The Queen's Gallery at Buckingham Palace is a permanent space dedicated to changing exhibitions of items from the Royal Collection, the wide-ranging collection of art and treasures held in trust by The Queen for the Nation. Constructed forty years ago on the west front of Buckingham Palace out of the bomb-damaged ruins of the former private chapel, the Gallery has recently been redeveloped. It was reopened by The Queen on 21 May 2002 and is now open to the public on a daily basis.

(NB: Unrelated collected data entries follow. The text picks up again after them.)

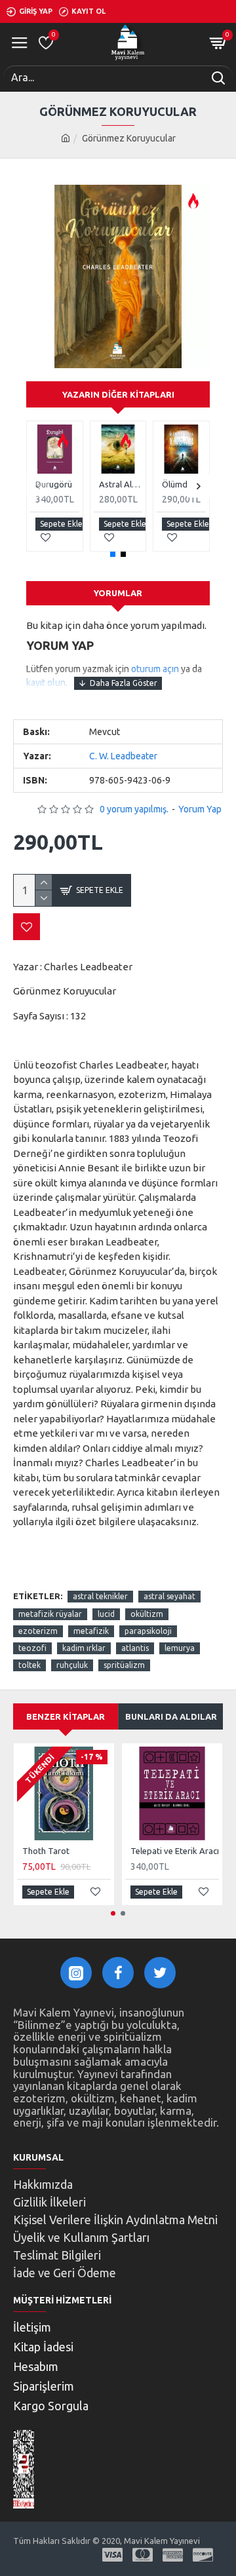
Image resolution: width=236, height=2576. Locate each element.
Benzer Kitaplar (65, 1716)
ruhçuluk (72, 1665)
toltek (29, 1665)
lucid (106, 1614)
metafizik (91, 1631)
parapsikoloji (148, 1631)
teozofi (32, 1648)
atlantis (135, 1648)
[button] (37, 486)
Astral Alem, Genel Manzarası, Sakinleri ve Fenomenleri (121, 484)
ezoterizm (38, 1631)
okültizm (146, 1614)
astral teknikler (100, 1596)
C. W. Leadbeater (123, 756)
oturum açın (155, 669)
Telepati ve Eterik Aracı (174, 1850)
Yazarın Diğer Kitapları (118, 394)
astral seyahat (169, 1596)
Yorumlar (118, 592)
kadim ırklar (84, 1648)
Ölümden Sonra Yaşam (184, 484)
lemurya (180, 1648)
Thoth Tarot (45, 1850)
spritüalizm (124, 1665)
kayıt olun (46, 682)
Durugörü (53, 484)
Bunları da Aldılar (171, 1716)
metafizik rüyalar (50, 1614)
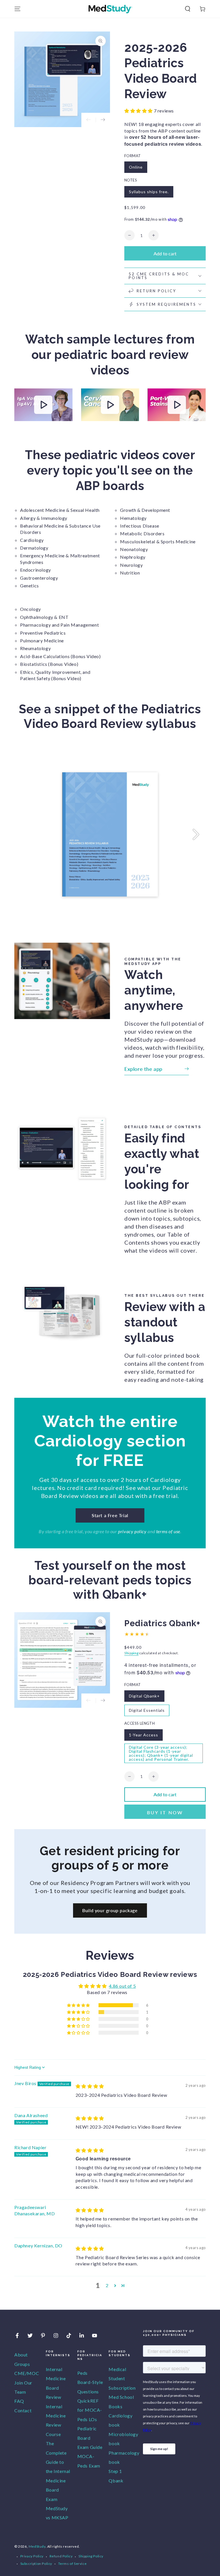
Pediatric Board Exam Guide (90, 2438)
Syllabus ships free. (149, 191)
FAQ (19, 2401)
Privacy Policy (32, 2556)
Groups (22, 2364)
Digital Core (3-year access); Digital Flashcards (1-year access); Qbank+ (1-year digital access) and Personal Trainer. (161, 1753)
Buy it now (165, 1812)
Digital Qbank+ (144, 1695)
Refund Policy (61, 2556)
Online (136, 167)
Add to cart (165, 253)
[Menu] (17, 9)
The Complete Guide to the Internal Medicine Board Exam (58, 2471)
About (21, 2354)
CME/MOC (26, 2373)
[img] (90, 2086)
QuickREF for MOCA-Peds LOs (89, 2410)
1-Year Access (143, 1734)
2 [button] (107, 2285)
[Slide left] (88, 120)
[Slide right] (103, 120)
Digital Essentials (147, 1710)
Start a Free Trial (110, 1515)
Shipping (131, 1653)
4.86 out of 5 (122, 1986)
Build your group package (110, 1910)
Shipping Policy (90, 2556)
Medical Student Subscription (122, 2378)
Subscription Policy (36, 2563)
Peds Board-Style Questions (90, 2382)
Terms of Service (72, 2563)
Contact (23, 2410)
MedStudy (37, 2546)
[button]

Amazing Rare Things: The Art of Natural History in the Age of Discovery
The Queen's Gallery, Buckingham Palace
14 March – 28 September 2008
The Scotsman ***** 'an imaginative projection into the world around us'
This extraordinary exhibition, recently shown in Edinburgh at The Queen's Gallery, Palace of Holyroodhouse, has been selected from the collections of the Royal Library by curators of the Royal Collection in collaboration with the distinguished naturalist and broadcaster Sir David Attenborough. It brings together the works of four artists and a collector who have shaped our knowledge of the world around us.
Leonardo da Vinci, Cassiano dal Pozzo, Alexander Marshal, Maria Sibylla Merian and Mark Catesby are diverse figures who shared a passion for enquiry and a fascination with the beautiful and bizarre in nature. All lived at a time when new species were being discovered around the world in ever increasing numbers. Many of the plants and animals represented in the exhibition were then barely known in Europe. Today some are commonplace, others are now extinct.
There is a common denominator that links all these artists. It is the profound joy that all feel who observe the natural world with a sustained and devoted intensity.